Kimberly Hiatt committed suicide because of a cascade of adverse events that happened to her in the aftermath of a medication error that resulted in an infant’s death in the NICU at Children’s. This happened in September, 2010 just months after a highly publicized death of a 15 year old autistic boy after routine dental surgery at Children’s, which resulted from an incorrect dose of a Fentanyl patch (a powerful narcotic) prescribed by the dentist. Children’s Hospital changed its policies on the prescribing of narcotics after this incident, but the dentist was not disciplined. Around the same time, an ER doctor at Children’s incorrectly administered a drug to a critically ill patient by IV instead of by an injection in the muscle, and the patient had to be transferred to another hospital because of the complications. The physician was not disciplined.

In contrast, Kimberly Hiatt was fired soon after the infant’s death.

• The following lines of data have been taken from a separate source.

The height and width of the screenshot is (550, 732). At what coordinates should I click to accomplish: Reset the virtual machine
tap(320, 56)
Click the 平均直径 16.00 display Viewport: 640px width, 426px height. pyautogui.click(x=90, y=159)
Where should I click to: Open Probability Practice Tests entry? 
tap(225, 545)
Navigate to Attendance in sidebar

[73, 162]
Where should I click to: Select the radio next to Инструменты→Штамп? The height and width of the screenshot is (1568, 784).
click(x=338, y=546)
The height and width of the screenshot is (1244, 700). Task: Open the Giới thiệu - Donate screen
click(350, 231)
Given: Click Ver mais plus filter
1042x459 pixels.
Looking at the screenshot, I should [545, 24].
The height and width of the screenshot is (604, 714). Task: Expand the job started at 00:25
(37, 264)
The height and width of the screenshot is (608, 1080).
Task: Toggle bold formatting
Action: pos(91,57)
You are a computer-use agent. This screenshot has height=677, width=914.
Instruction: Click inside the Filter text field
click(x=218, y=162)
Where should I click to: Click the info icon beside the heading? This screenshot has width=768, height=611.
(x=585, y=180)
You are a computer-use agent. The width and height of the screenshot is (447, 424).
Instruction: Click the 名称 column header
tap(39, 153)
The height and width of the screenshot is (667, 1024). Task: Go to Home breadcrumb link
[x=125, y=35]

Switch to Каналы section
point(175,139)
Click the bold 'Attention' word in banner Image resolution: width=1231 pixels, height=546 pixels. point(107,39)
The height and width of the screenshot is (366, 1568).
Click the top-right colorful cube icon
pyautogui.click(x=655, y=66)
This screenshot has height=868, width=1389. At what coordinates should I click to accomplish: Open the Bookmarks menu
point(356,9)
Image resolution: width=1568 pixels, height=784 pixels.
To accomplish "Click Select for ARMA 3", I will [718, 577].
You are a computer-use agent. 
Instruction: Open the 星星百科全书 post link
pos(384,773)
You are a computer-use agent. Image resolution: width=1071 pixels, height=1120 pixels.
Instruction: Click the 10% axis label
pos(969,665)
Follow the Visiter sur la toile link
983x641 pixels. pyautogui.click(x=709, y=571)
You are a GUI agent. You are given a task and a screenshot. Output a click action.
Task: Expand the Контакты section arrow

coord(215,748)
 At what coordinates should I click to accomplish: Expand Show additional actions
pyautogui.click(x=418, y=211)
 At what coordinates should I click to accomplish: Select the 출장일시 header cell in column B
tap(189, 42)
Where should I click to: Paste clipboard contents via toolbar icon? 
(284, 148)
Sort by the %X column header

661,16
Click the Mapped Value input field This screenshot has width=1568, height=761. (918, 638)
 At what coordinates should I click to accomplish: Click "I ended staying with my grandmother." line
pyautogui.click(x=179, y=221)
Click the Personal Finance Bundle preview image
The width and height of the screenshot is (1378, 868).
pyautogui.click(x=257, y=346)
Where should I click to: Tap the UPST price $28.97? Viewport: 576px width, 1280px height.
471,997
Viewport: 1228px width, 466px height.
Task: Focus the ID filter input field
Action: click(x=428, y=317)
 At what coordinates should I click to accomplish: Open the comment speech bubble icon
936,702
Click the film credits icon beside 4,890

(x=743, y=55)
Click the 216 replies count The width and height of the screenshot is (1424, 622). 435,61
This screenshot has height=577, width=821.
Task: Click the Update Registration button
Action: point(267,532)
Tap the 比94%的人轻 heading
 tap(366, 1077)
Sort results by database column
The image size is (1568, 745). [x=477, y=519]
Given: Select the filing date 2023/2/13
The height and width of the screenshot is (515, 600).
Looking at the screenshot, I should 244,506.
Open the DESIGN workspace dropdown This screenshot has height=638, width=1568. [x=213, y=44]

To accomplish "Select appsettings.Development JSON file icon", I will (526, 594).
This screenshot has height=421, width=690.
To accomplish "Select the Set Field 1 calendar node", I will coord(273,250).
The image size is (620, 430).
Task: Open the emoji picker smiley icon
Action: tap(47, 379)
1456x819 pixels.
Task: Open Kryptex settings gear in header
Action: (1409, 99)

Also soon after the infant’s death, Children’s Hospital changed its policies to require stricter control and checks on the administration of the specific medication, calcium chloride, which is considered an especially dangerous drug  in medically fragile infants.  Dr. Hanson, the Medical Director of Children’s Hospital said that it was important that all staff feel safe to report mistakes. The Washington State Nursing Commission put restrictions on her nursing license with a four-year probationary period; with these restrictions no one would hire her to work as a nurse. According to a Seattle Times article (4-20-11), many hundreds of former patients and their family members, as well as nursing colleagues attended her funeral. In the Seattle Times Editorial and Opinion pages today, F. Norman Hamilton, a retired anesthesiologist writes, “The fact that the hospital changed its policies after the death implies that they realized that its policies were inadequate. Despite this, the hospital decided to fire the nurse for an arithmetic error. (…) If we fire every person in medicine who makes an error, we will soon have no providers. (…) It is my belief that if the nurse had been dealt with appropriately—with compassion and insight—that she, today, would be a valuable and happy nurse.”

So I am left with many questions. Why was the nurse treated so differently from the   dentist or physician at the same hospital for similarly serious medication errors? If one in three hospital patients in the US experiences serious preventable adverse events and we know that it’s “the system, stupid,” why are most of our efforts put into educating patients to advocate for safer care? If nurses are simultaneously being told by hospital administrators to report errors and then facing serious retribution for making honest unintentional mistakes—and usually due to unsafe staffing levels they have no control over—what do I teach my students to do? If the suicide of a hospital patient is considered a sentinel “never event,” shouldn’t the suicide of a nurse such as Kimberly Hiatt due to systems errors be considered a “never event?”